Bundesverdienstkreuz verliehen
Duisenberg: Änderung des Stabilitätspakts wäre Fehler

Die Europäische Zentralbank (EZB) erwartet nach den Worten ihres Präsidenten Wim Duisenberg in diesem Jahr eine durchschnittliche Teuerungsrate von knapp über zwei Prozent.

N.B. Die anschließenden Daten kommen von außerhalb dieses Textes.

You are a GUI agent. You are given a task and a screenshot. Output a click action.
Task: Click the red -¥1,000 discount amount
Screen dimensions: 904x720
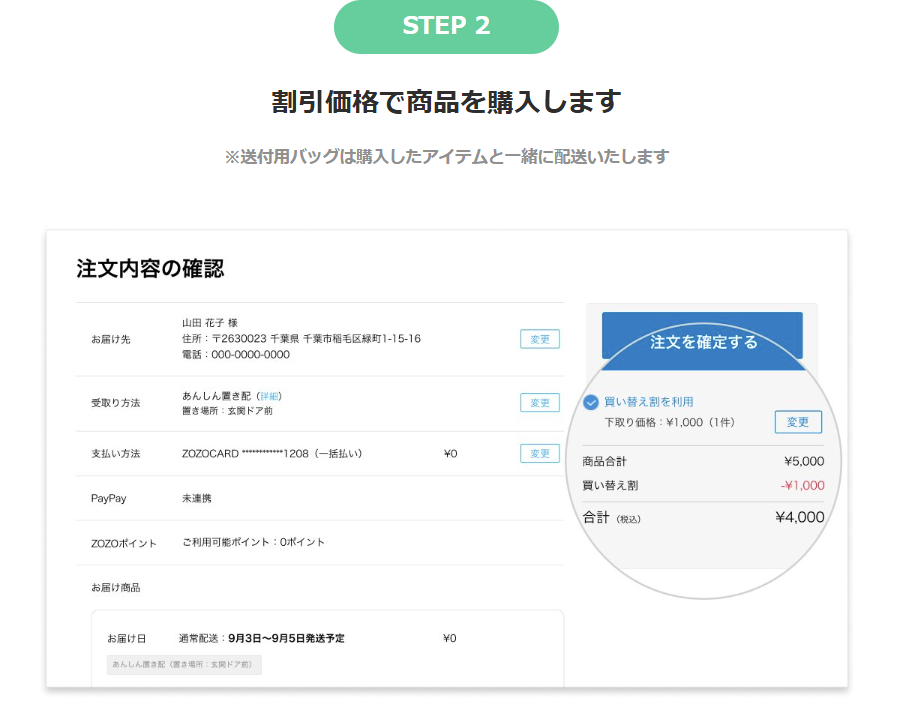click(802, 486)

rtr FRANKFURT. "Die EZB wird getreu ihrem Auftrag wachsam bleiben, um ihre Glaubwürdigkeit zu wahren und sich die Unterstützung der Bürger Europas zu erhalten", sagte Duisenberg am Mittwoch in Frankfurt. Es sei nicht überraschend, dass der Stabilitätspakt im gegenwärtigen Konjunkturzyklus in Frage gestellt werde, sagte Duisenberg. Dennoch sei er anders als einige Kritiker der Ansicht, dass der Pakt den Entscheidungsträgern in der Finanzpolitik genügend Spielraum einräume. "Außerdem denke ich, dass es ein großer Fehler und der stabilitätsorientierten Kultur abträglich wäre, den im Vertrag von Maastricht festgelegten makroökonomischen Handlungsrahmen zu verändern." Bundesfinanzminister Hans Eichel verlieh Duisenberg am Mittwoch in Frankfurt das große Bundesverdienstkreuz.